+5
-3
üst EDiT : kimseyi savundugum yok beyler sonucta örgütün içinde boyle insanlar da var niye eksilediginiz yazın o zaman
Sabah uyandım. Uyandım dediysem yarı uyku yarı uyanıklık halinden.. Bir haftadır içtiğim ilaçların etkisinden olacak ki doğru düzgün uyuyamıyordum. Uyanık olduğum zamanlar da kendimde miydim sanki. Kafası koparılmış tavuk gibiydim. Kas gücüm hala devam ediyor ama onu yönlendirecek bir beyinden yoksun. Bir şeyler atıştırayım dedim ama canım istemiyordu. Hem neden yiyecektim ki yediğim şeyler sindirilmeye bile kalmadan yok olup gidecekken. ilaçların etkisi geçtikçe düşüncelere dalıyordum. Yanımda hiç tanımadığım adını bile bilmediğim bir adam buna fırsat vermeden o lanet ilaçları ağzıma tıkıyordu.
Daha sonra içim geçmiş. Uyandığımda akşam üstüydü. Apar topar hazırlandık çıktık. Bir aydır hazırladğımız araç üstü örtülü vaziyette köşe başında duruyordu. Bindik. ilerlerken bütün hayatım gözümün önünden geçiyor. Ben bunu neden yapıyorum düşüncelerini kafamın içinde fır dönerken aylardır okuduğum kitapları dayatılan düşünceleri verilen eğitimleri aklıma getiriyorum. Bir nebze olsun içim rahatlıyor. Hem bizim davamız haklı değil mi, ezilen halkımızın hakkını savunmuyor muyuz? Irkımızın özgürlüğü için savaş vermiyor muyuz? Hedef noktamıza ilerlerken birer ilaç daha atıyoruz. Bu ilaçlar yüzyılın icadı neden daha önceden kullanmamışım ki. Ne dert ne tasa kalıyor. Adeta bir bebek gibi herhangibir düşünceden yoksunum. Yanımdaki saçma bi gülüşün donattığı surat ifadesine bakıyorum . Benim de gülesim geliyor ağlancak halime..

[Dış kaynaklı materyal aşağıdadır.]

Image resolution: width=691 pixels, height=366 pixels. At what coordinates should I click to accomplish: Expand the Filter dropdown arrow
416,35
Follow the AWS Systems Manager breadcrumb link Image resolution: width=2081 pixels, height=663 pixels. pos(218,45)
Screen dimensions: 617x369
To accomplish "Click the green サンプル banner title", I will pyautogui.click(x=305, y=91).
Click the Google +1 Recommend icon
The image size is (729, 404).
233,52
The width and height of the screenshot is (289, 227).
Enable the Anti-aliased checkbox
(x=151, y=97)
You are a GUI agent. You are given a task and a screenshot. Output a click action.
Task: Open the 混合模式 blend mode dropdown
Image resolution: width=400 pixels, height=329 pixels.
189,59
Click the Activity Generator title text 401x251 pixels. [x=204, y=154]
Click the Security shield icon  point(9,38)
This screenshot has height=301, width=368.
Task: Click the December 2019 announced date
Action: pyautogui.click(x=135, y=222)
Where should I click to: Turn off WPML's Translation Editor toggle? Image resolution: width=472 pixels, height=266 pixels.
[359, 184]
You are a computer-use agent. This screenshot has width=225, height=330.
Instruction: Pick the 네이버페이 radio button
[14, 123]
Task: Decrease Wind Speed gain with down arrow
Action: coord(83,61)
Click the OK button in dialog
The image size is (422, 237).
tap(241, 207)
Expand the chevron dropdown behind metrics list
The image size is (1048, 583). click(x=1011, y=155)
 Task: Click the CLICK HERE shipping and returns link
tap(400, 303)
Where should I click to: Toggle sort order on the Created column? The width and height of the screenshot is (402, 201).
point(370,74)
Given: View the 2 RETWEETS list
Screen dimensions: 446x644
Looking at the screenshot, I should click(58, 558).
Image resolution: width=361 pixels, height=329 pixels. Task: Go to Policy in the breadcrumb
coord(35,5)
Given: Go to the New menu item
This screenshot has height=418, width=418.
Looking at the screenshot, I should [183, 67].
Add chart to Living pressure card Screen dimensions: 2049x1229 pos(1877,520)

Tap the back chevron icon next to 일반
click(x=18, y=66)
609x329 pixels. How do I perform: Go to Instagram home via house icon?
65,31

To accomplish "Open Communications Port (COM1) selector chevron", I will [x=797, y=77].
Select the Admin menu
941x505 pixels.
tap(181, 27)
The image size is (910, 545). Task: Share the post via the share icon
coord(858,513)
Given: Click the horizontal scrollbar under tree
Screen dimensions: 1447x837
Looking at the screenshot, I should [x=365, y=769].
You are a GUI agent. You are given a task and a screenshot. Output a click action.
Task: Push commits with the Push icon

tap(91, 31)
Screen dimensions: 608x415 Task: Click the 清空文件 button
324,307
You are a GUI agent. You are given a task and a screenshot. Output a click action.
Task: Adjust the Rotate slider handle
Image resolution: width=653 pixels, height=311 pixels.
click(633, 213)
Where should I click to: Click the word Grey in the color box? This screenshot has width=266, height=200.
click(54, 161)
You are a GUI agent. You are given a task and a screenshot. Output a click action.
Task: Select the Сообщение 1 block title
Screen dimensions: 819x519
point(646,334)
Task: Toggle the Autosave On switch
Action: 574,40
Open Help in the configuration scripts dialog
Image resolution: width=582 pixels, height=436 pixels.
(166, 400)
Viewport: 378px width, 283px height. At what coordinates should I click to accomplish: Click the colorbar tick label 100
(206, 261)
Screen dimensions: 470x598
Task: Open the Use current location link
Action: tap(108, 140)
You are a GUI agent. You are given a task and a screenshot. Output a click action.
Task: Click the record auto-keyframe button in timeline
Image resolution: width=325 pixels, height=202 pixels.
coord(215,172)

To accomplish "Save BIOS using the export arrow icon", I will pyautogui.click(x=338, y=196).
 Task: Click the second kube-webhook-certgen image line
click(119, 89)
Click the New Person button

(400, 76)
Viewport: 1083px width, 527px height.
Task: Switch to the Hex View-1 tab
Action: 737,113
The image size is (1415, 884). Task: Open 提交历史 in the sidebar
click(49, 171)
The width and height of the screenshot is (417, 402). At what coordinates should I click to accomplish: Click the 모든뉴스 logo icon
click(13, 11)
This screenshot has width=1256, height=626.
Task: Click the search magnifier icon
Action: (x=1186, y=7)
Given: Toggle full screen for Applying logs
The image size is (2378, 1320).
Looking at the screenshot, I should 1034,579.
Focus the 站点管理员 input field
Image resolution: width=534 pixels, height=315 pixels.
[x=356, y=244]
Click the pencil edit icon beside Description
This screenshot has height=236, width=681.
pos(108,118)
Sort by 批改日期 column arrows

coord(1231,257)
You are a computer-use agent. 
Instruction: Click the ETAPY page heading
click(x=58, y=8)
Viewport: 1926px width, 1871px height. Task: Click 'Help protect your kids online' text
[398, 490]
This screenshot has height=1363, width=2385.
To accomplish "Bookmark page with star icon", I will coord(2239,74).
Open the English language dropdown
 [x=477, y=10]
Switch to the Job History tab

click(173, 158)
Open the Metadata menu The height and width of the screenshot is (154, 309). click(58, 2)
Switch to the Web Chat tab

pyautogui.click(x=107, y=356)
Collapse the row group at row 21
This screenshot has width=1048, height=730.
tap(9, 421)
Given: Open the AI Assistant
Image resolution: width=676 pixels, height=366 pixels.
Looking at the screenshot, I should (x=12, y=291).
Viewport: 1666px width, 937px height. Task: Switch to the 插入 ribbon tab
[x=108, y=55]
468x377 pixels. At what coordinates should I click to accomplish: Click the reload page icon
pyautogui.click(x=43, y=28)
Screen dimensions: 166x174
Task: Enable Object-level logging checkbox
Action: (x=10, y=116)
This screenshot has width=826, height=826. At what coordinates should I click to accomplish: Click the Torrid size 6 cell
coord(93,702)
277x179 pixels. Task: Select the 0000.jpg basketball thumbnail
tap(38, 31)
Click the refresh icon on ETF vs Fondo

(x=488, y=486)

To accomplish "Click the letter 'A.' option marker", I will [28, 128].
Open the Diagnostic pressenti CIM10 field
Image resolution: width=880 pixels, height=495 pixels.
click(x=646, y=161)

Hedef noktamıza geliyoruz. Etraf ana baba günü. Herkes neşe içinde. Neden olmasın ki günlük güneşlik bir Pazar günü. Sevgilisini koluna takıp çıkan mı dersin anne babasının elinden tutup çekiştiren mi. Ya da bastonuyla ağır ağır ilerleyen ama bu halinden hiç şikayetçi olmayan emekli amca mı…Yaşayamadılarım geliyor aklıma yeniden ama geri dönüşü yok bu yolun. O sırada küçük bir çocukla annesini görüyorum. Çocukta boyundan büyük bir sırt çantası, ana türbanlı , cefakar bir Anadolu insanını andırıyor. Annemle kardeşim geliyor aklıma , o tertemiz insanlar. Hüzün kaplıyor içimi. Ben dağa çıktıktan sonra rahat ettiler diyerek yine avutuyorum kendimi. Ne de olsa onları sıkıştırmayı haraç kesmeyi bırakmışlardı ya da bana öyle diyorlardı.
Bu düşünceler içerisiindeyken büyük bir gürültü koptu. Milisaniye içerisinde her yer simsiyah oluyor. Ölmek ne kelime moleküllerime ayrılmışım. Kim bilir kaç insanın canı yandı o kalabalıkta niye yapmıştık ki bunu. Sıçmışım haklı davasına kim kazandı şimdi bu savaşı. Yıkmaktan başka ne yaptık şimdi bu ülke için. Birinin canını alarak öbürününkinini refaha erdirmek hangi mantığa sığardı ki. Şimdi ben yok olup gidicem belki adım bile bilinmicek ama ölen masum insanlar şehadet şerbetini içmiş vaziyette her zaman anılacaklar. Belki de onlara bu şekilde faydam dokunmuştur diyerek yine avutuyorum kendimi, tabi ona fayda denilirse…
edit: olayları kurgusal olarak anlattım okumadan eksilemeyin.